[Records from a collection]
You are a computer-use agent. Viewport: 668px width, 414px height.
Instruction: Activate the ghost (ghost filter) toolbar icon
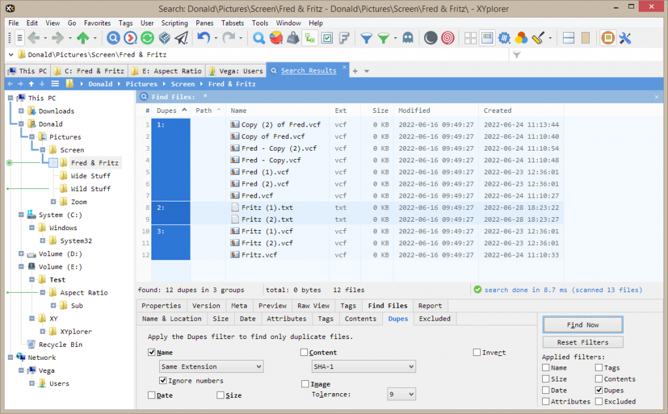[x=406, y=38]
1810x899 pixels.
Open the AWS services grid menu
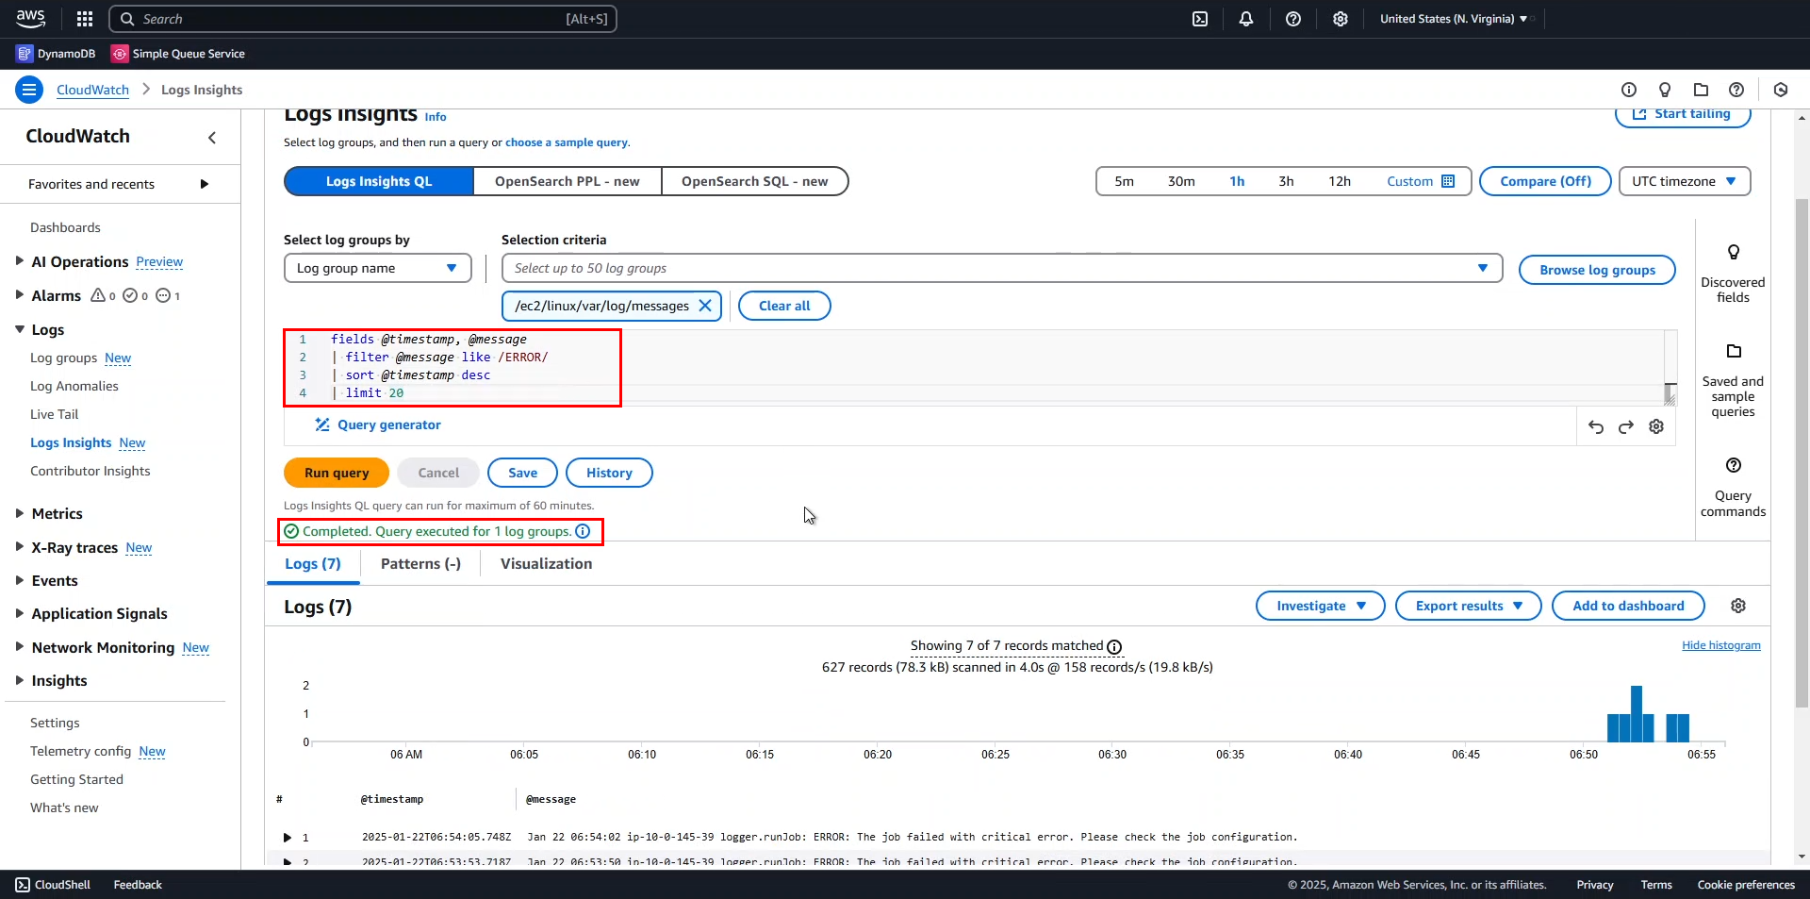pyautogui.click(x=85, y=19)
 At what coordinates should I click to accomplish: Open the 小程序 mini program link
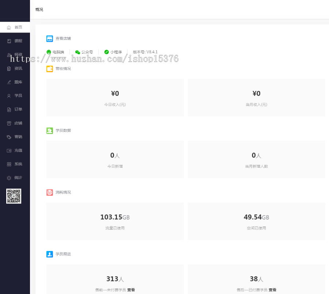(x=113, y=52)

## EXERCISE INSTRUCTIONS
All entries should be reproduced exactly; no picture belongs in the result.

## TASK ANSWER
You are a computer-use agent. Viewport: 668px width, 414px height.
Instruction: Activate the ghost (ghost filter) toolbar icon
[x=406, y=38]
1810x899 pixels.
Open the AWS services grid menu
pyautogui.click(x=85, y=19)
 At what coordinates should I click to accomplish: Open the 小程序 mini program link
(x=113, y=52)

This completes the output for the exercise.